Task prompt :: Could you set down exactly the lines in the records below between the line holding "Jugend (49, 2220)" and the line holding "GSC 1873 I vs. SG Neukirchen 1", inclusive?

Data to use ::
———
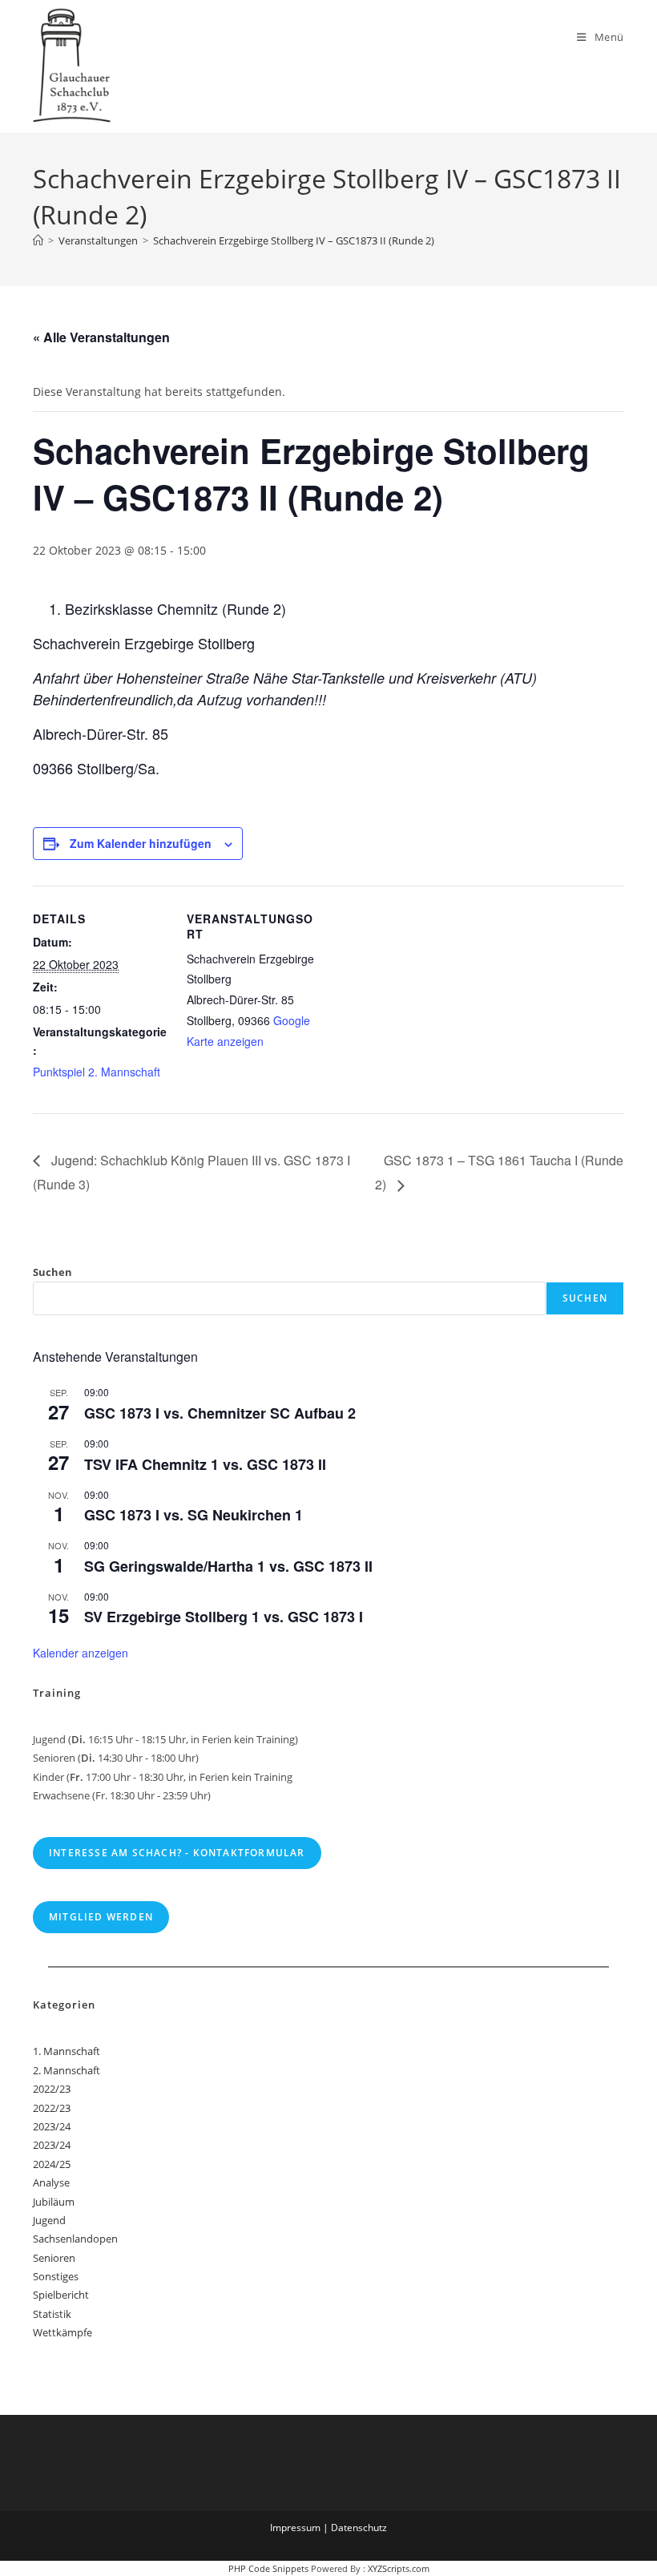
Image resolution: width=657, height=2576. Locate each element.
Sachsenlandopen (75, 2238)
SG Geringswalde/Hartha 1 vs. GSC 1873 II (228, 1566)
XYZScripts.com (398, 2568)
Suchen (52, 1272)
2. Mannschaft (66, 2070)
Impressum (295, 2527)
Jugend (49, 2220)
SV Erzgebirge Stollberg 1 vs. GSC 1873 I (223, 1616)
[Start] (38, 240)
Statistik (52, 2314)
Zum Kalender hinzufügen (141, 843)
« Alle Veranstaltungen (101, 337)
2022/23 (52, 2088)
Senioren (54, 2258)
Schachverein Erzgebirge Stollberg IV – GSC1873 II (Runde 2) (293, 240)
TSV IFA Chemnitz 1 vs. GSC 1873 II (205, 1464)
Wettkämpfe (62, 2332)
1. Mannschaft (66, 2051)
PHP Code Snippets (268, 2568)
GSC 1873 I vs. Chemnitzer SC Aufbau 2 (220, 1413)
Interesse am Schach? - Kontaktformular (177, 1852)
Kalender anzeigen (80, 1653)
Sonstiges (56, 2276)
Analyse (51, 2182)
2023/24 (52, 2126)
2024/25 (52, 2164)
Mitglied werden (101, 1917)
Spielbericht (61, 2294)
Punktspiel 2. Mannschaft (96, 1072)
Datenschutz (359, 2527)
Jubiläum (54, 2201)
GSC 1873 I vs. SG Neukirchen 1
———
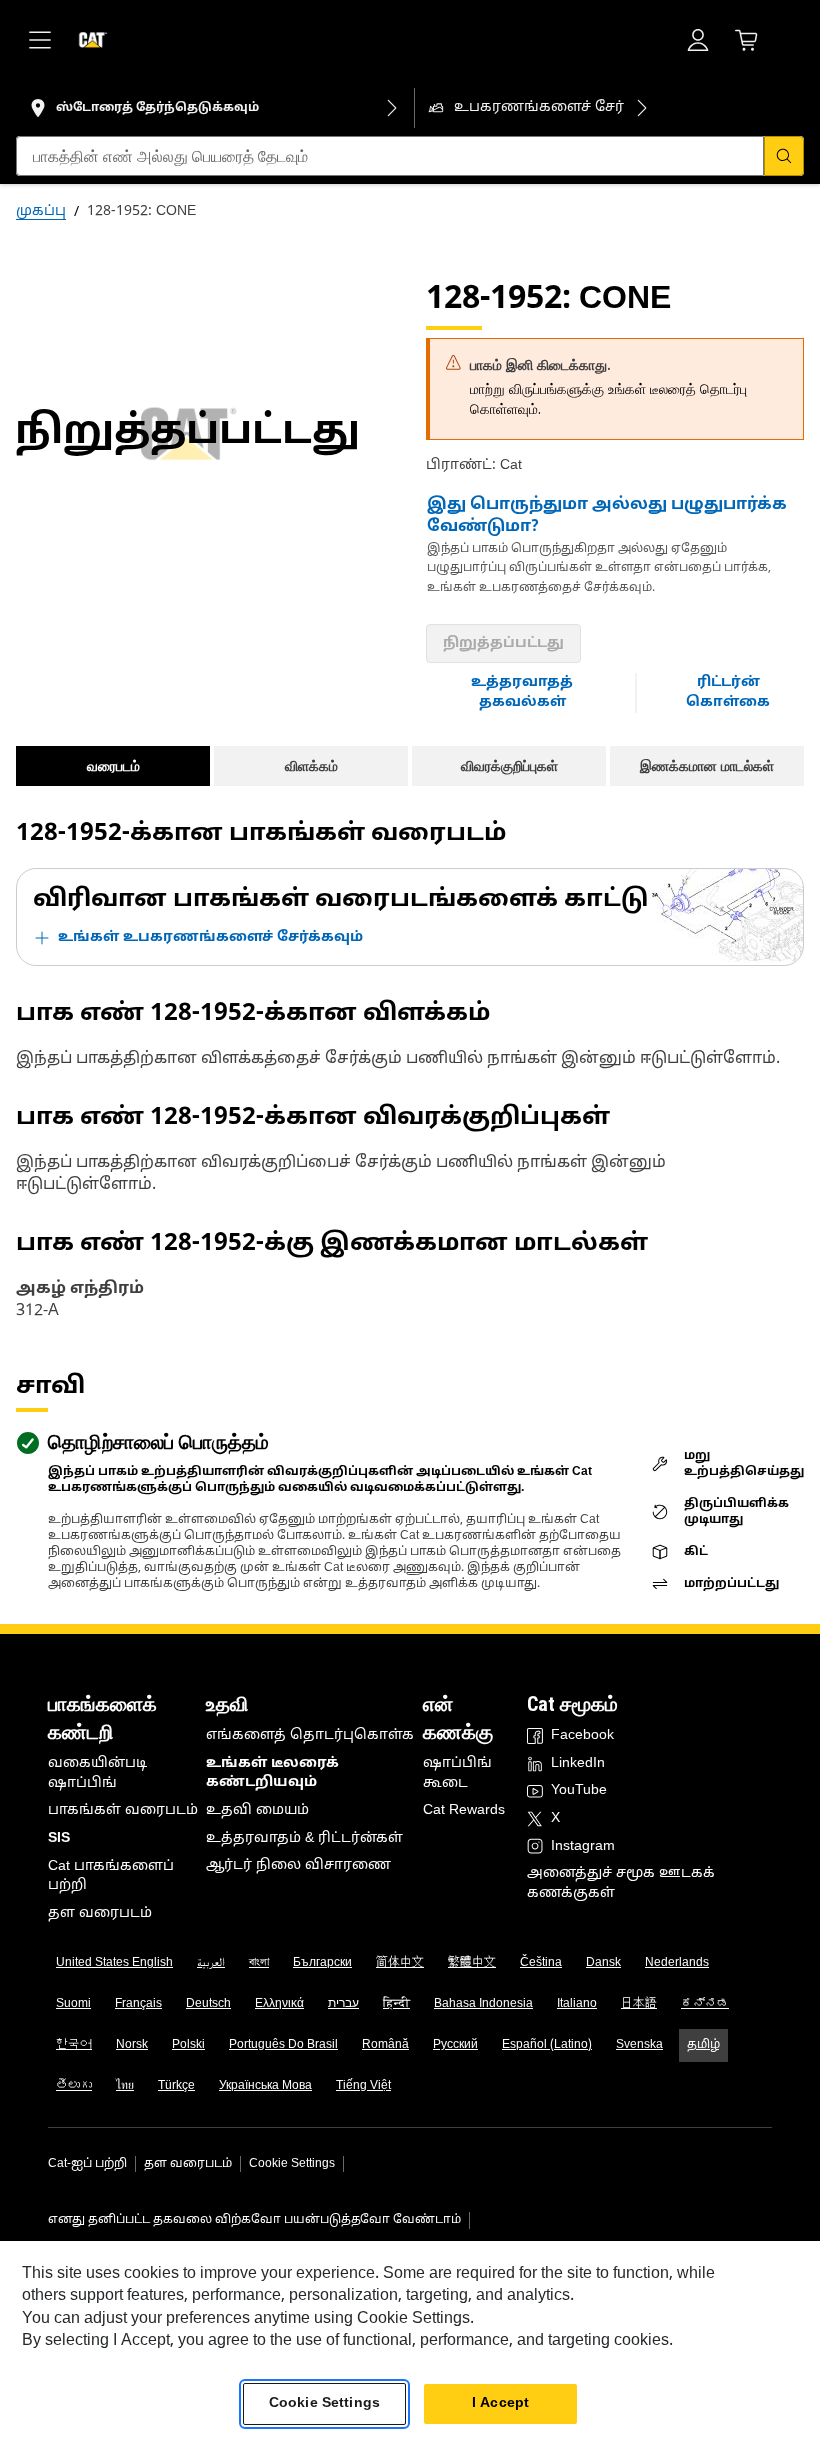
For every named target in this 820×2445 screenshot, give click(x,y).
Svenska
———
Solution to this problem ::
Jugend (49, 2220)
SV Erzgebirge Stollberg 1 vs. GSC 1873 I (223, 1616)
[Start] (38, 240)
Statistik (52, 2314)
Zum Kalender hinzufügen (141, 843)
« Alle Veranstaltungen (101, 337)
2022/23 (52, 2088)
Senioren (54, 2258)
Schachverein Erzgebirge Stollberg IV – GSC1873 II (Runde 2) (293, 240)
TSV IFA Chemnitz 1 vs. GSC 1873 II (205, 1464)
Wettkämpfe (62, 2332)
1. Mannschaft (66, 2051)
PHP Code Snippets (268, 2568)
GSC 1873 I vs. Chemnitzer SC Aufbau 2 (220, 1413)
Interesse am Schach? - Kontaktformular (177, 1852)
Kalender anzeigen (80, 1653)
Sonstiges (56, 2276)
Analyse (51, 2182)
2023/24 (52, 2126)
2024/25 (52, 2164)
Mitglied werden (101, 1917)
Spielbericht (61, 2294)
Punktspiel 2. Mannschaft (96, 1072)
Datenschutz (359, 2527)
Jubiläum (54, 2201)
GSC 1873 I vs. SG Neukirchen 1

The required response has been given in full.